Theotonio: Durante a luta pela independência da Améria Latina, e do Brasil em particular, uma grande parte da classe dirigente brasileira buscou apoiar-se nos antigos colonizadores espanhóis e portugueses. Eles não eram capazes de ver que essas potências estavam em plena decadência e que a luta pela independência seria necessariamente vitoriosa, sobretudo quando contava com a liderança de um gênio militar e político como Simon Bolívar. A mesma ocorre com um amplo setor das classes dominantes brasileira e latino americana que não entendem e não concebem a possibilidade da decadência já bastante acentuada do domínio estadunidense. A criação do Banco dos BRICS juntamente com o Banco Asiático de Desenvolvimento está estabelecendo uma estrutura financeira já nesse momento mais poderosa que o sistema criado Bretan Wood que se encontra em plena decadência.

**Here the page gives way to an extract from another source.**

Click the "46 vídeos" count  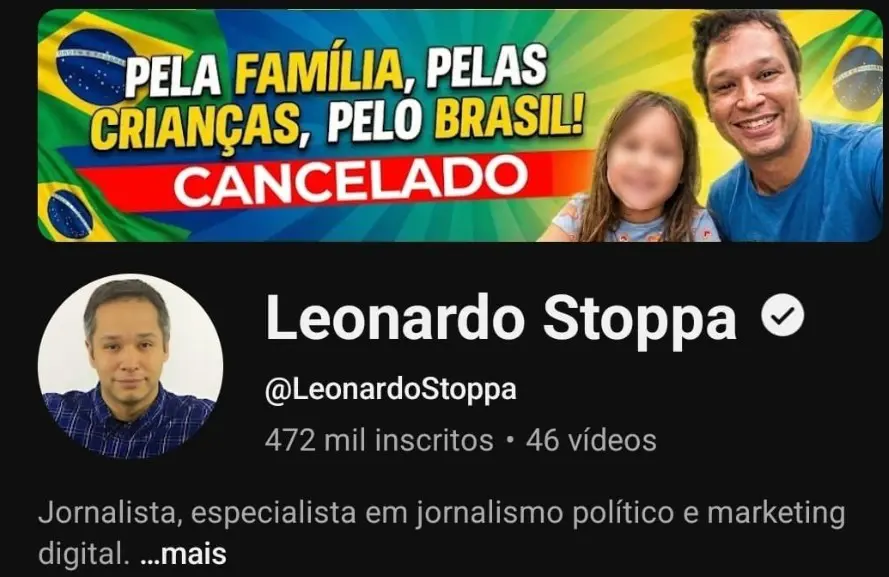coord(591,440)
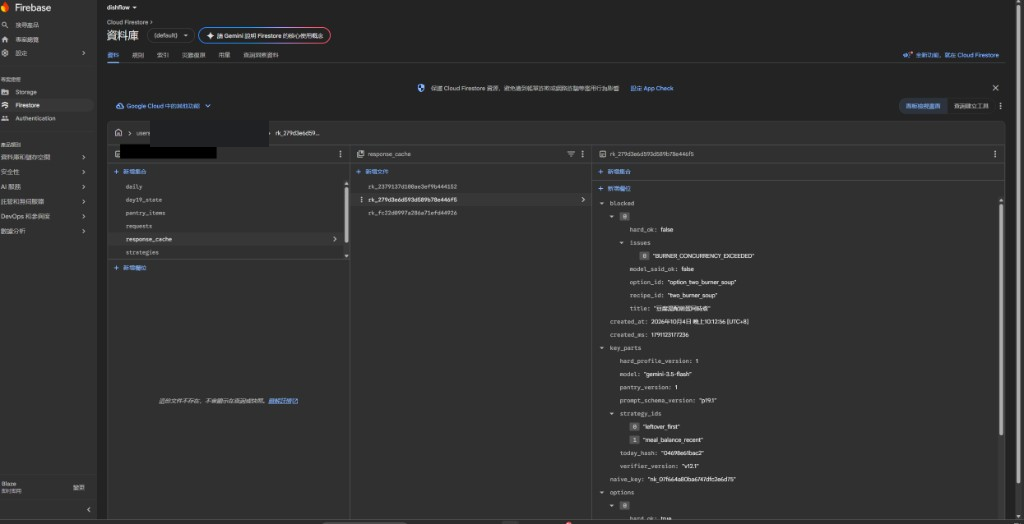Screen dimensions: 1024x524
Task: Open the first column's three-dot menu
Action: [x=340, y=154]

SENGE-RJ: Com a eleição do Trump, nos Estados Unidos, o que muda na governança global?

Theotonio: Os dois governos Obama desenvolveram uma oratória aparentemente mais progressista, contudo, a prática do governo dos EUA nesse período prolongou as violências e o terrorismo inerente à imposição sobre o Planeta de uma potência inescrupulosa.

SENGE-RJ: Qual o papel da engenharia brasileira neste cenário?

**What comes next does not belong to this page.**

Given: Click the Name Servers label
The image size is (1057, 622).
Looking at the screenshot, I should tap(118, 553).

Theotonio: A engenharia brasileira realizou um grande avanço, sobretudo na Era Vargas, que permitiu criar uma cidade em zonas semi-desérticas como Brasília ou a criação da maior usina elétrica do Mundo e um sistema rodoviário de grande vulto. Ela também se destacou no exterior com grandes obras. Todas essas conquistas se mantiveram mesmo nos períodos recessivos e de restrições comandadas pelo pensamento econômico neoliberal e os interesses de um capital financeiro cada vez mais especulativo e inútil. É importante destacar que neste momento concentra seus esforços para a criação de um sistema educacional voltado para a engenharia, sobretudo a engenharia de sistemas que já no atual momento produz duas vezes engenheiros na China do que nos EUA. Por isso, a China vem obtendo um desenvolvimento em mais de 3 décadas. O Brasil se vê ameaçado pelas políticas neoliberais que desprezam o papel da engenharia no desenvolvimento econômico e social.

SENGE-RJ: Fale um pouco sobre o curso promovido pelo SENGE-RJ. Qual a importância dele para os profissionais e para a discussão do papel do Brasil na política internacional ?

Theotonio: Como vimos o Brasil está ameaçado de diminuir drasticamente o avanço que havia conquistado nos últimos 10 anos. Nossas exportações cresceram em cerca de 50 bilhões de dólares para pouco mais de 150 bilhões de dólares durante o governo Lula. Este êxito econômico tem a ver com uma política internacional voltada para a integração regional, cooperação e a unidade dos povos submetidos à dominação internacional das grandes potências econômicas, políticas e militares. O programa de estudos organizados pelo SENGE, pelo IFHT e pela Cátedra UNESCO em Economia Global e Desenvolvimento Sustentável permitirá criar formuladores de políticas públicas internacionais que coloquem o Brasil na vanguarda do estabelecimento de uma estrutura mundial baseada num profundo avanço econômico, social e cultural baseado numa política de paz, cooperação e respeito aos direitos humanos.